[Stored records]
——————

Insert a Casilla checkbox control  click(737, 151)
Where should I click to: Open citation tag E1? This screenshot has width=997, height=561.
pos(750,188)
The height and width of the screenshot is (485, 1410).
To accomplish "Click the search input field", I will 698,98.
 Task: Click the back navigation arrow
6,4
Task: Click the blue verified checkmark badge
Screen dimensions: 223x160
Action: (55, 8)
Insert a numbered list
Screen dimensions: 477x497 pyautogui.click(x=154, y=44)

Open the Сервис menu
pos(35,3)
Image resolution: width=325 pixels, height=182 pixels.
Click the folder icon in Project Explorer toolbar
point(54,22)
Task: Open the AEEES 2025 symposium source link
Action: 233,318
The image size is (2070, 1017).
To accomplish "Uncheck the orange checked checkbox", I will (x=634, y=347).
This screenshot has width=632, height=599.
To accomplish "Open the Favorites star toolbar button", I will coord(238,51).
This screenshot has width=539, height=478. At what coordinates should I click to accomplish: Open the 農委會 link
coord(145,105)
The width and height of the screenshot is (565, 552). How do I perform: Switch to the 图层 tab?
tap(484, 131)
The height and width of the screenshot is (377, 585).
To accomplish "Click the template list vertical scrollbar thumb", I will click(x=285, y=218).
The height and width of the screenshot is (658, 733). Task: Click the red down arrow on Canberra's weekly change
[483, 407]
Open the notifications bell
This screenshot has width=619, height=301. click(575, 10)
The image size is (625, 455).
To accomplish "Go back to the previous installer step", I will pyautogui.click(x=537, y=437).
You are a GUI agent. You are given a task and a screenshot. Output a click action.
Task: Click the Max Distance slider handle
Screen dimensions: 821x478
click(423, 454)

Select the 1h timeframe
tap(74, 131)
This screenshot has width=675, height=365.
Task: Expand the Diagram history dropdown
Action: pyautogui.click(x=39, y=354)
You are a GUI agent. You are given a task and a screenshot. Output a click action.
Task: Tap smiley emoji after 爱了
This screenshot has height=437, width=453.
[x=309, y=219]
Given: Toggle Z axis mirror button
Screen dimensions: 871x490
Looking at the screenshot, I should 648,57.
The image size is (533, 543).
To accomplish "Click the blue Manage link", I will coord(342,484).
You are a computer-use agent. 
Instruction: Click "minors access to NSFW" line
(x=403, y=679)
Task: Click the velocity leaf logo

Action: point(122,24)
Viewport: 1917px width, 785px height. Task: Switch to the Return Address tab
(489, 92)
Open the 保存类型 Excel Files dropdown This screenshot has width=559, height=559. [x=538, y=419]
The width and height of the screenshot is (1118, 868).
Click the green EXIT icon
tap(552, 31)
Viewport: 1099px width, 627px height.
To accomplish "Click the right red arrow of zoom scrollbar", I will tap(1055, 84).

——————

EXERCISE INSTRUCTIONS: Return the entries in full. Do not alter them.

RESPONSE:
Insert a Casilla checkbox control  click(737, 151)
Where should I click to: Open citation tag E1? This screenshot has width=997, height=561.
pos(750,188)
The height and width of the screenshot is (485, 1410).
To accomplish "Click the search input field", I will 698,98.
 Task: Click the back navigation arrow
6,4
Task: Click the blue verified checkmark badge
Screen dimensions: 223x160
Action: (55, 8)
Insert a numbered list
Screen dimensions: 477x497 pyautogui.click(x=154, y=44)

Open the Сервис menu
pos(35,3)
Image resolution: width=325 pixels, height=182 pixels.
Click the folder icon in Project Explorer toolbar
point(54,22)
Task: Open the AEEES 2025 symposium source link
Action: 233,318
The image size is (2070, 1017).
To accomplish "Uncheck the orange checked checkbox", I will (x=634, y=347).
This screenshot has width=632, height=599.
To accomplish "Open the Favorites star toolbar button", I will coord(238,51).
This screenshot has width=539, height=478. At what coordinates should I click to accomplish: Open the 農委會 link
coord(145,105)
The width and height of the screenshot is (565, 552). How do I perform: Switch to the 图层 tab?
tap(484, 131)
The height and width of the screenshot is (377, 585).
To accomplish "Click the template list vertical scrollbar thumb", I will click(x=285, y=218).
The height and width of the screenshot is (658, 733). Task: Click the red down arrow on Canberra's weekly change
[483, 407]
Open the notifications bell
This screenshot has width=619, height=301. click(575, 10)
The image size is (625, 455).
To accomplish "Go back to the previous installer step", I will pyautogui.click(x=537, y=437).
You are a GUI agent. You are given a task and a screenshot. Output a click action.
Task: Click the Max Distance slider handle
Screen dimensions: 821x478
click(423, 454)

Select the 1h timeframe
tap(74, 131)
This screenshot has width=675, height=365.
Task: Expand the Diagram history dropdown
Action: pyautogui.click(x=39, y=354)
You are a GUI agent. You are given a task and a screenshot. Output a click action.
Task: Tap smiley emoji after 爱了
This screenshot has height=437, width=453.
[x=309, y=219]
Given: Toggle Z axis mirror button
Screen dimensions: 871x490
Looking at the screenshot, I should 648,57.
The image size is (533, 543).
To accomplish "Click the blue Manage link", I will coord(342,484).
You are a computer-use agent. 
Instruction: Click "minors access to NSFW" line
(x=403, y=679)
Task: Click the velocity leaf logo

Action: point(122,24)
Viewport: 1917px width, 785px height. Task: Switch to the Return Address tab
(489, 92)
Open the 保存类型 Excel Files dropdown This screenshot has width=559, height=559. [x=538, y=419]
The width and height of the screenshot is (1118, 868).
Click the green EXIT icon
tap(552, 31)
Viewport: 1099px width, 627px height.
To accomplish "Click the right red arrow of zoom scrollbar", I will tap(1055, 84).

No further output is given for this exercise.